(perhaps this will help with my tab-overload problem.)
Here are this week’s posts of interest in the world of KT web-surfing.
To ease into your Sunday morning, pretty data visualization. It makes the world go ’round, really. See some here and here.
Over on dataists, Hilary Mason and Chris Wiggins list 5 areas that data scientists should be comfortable in (and IMHO, are spot on). – A Taxonomy of Data Science
To follow on that, OUseful.Info asks the question on many of our minds … what are we going to do with all this data?
Jim Caryl writes about molecular / plasmid jigsaws over on Nature blogs, and why it’s important to list full sequences and provide comprehensive instructions, well, to make his life (and many others in his research space) much easier.

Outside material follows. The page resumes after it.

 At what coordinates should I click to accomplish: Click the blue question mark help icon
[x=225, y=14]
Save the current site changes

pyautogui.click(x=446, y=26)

Take one look at the image and you’ll understand why.
If you haven’t read Mike Loukides’ most excellent post “What is Data Science” on O’Reilly Radar already. Go. Go now. I may be a bit late in posting, but it doesn’t get much better than that.
Don Tapscott and Anthony Williams – coiners of the term “Wikinomics” – are revisiting the mantra laid out in their 2006 work, now adding “macro” to the title, and focusing more on the power of monetary incentives and profits. Interesting use cases on entrepreneurial approaches to enacting change in the public sector from the US to Kenya, Palestine to Estonia.
From the Center for the Study of the Public Domain at Duke – a brilliant new comic on Copyright’s Futures, and Pam Samuelson from Berkeley writes about how copyright law needs a digital-age upgrade (and rightly so). (HT @thepublicdomain)
Girl Power — All girl robotics team shows the boys what’s what. More on the Fe26 maidens. (love this).
For a complete sidestep from online collaboration and data science, former Globie Francie Latour has a phenomenal piece on the hidden history of New England, and its complicated relationship with slavery. Lo and behold, the North wasn’t so innocent.